When you copy the data that follows, reproduce every word exactly and leave out the images.

┄┄┄┄┄┄

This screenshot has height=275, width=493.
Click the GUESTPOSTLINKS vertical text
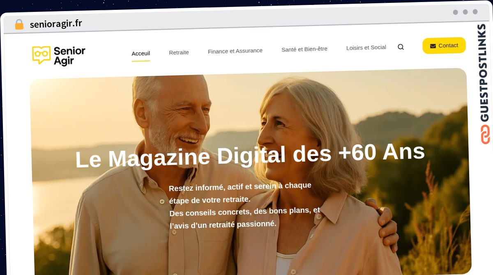tap(483, 73)
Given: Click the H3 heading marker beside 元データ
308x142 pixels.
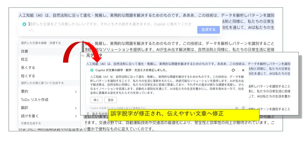Looking at the screenshot, I should (x=83, y=56).
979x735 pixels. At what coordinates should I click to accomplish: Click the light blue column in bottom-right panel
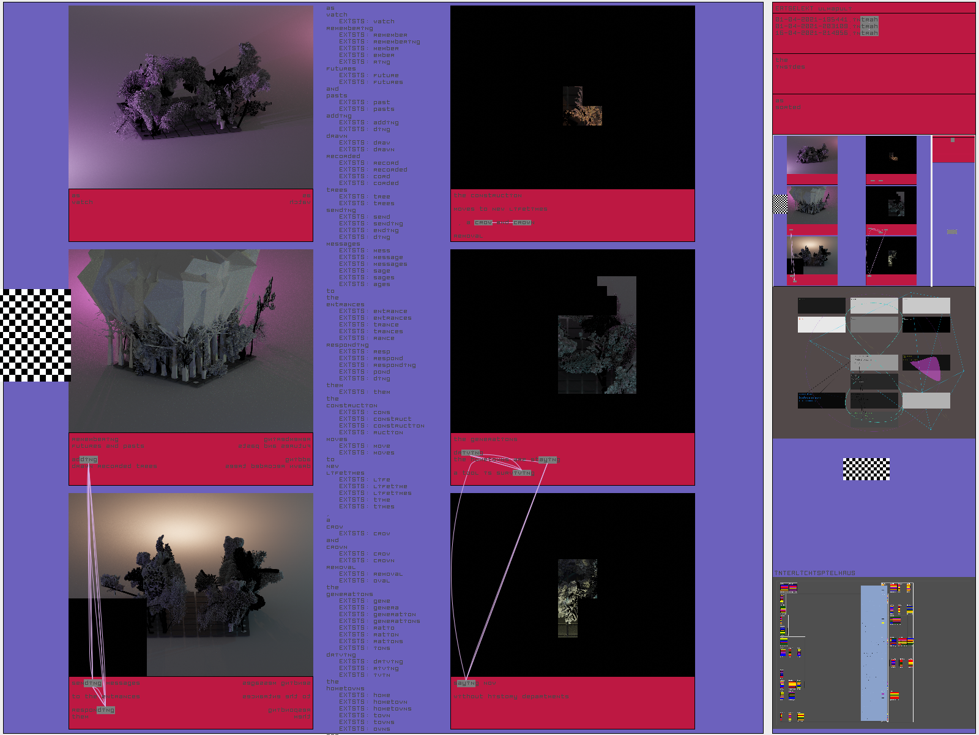873,653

┄┄┄┄┄┄

■ RESULT OF THE EXERCISE:
This screenshot has height=275, width=493.
Click the GUESTPOSTLINKS vertical text
tap(483, 73)
Given: Click the H3 heading marker beside 元データ
308x142 pixels.
Looking at the screenshot, I should (x=83, y=56).
979x735 pixels. At what coordinates should I click to accomplish: Click the light blue column in bottom-right panel
873,653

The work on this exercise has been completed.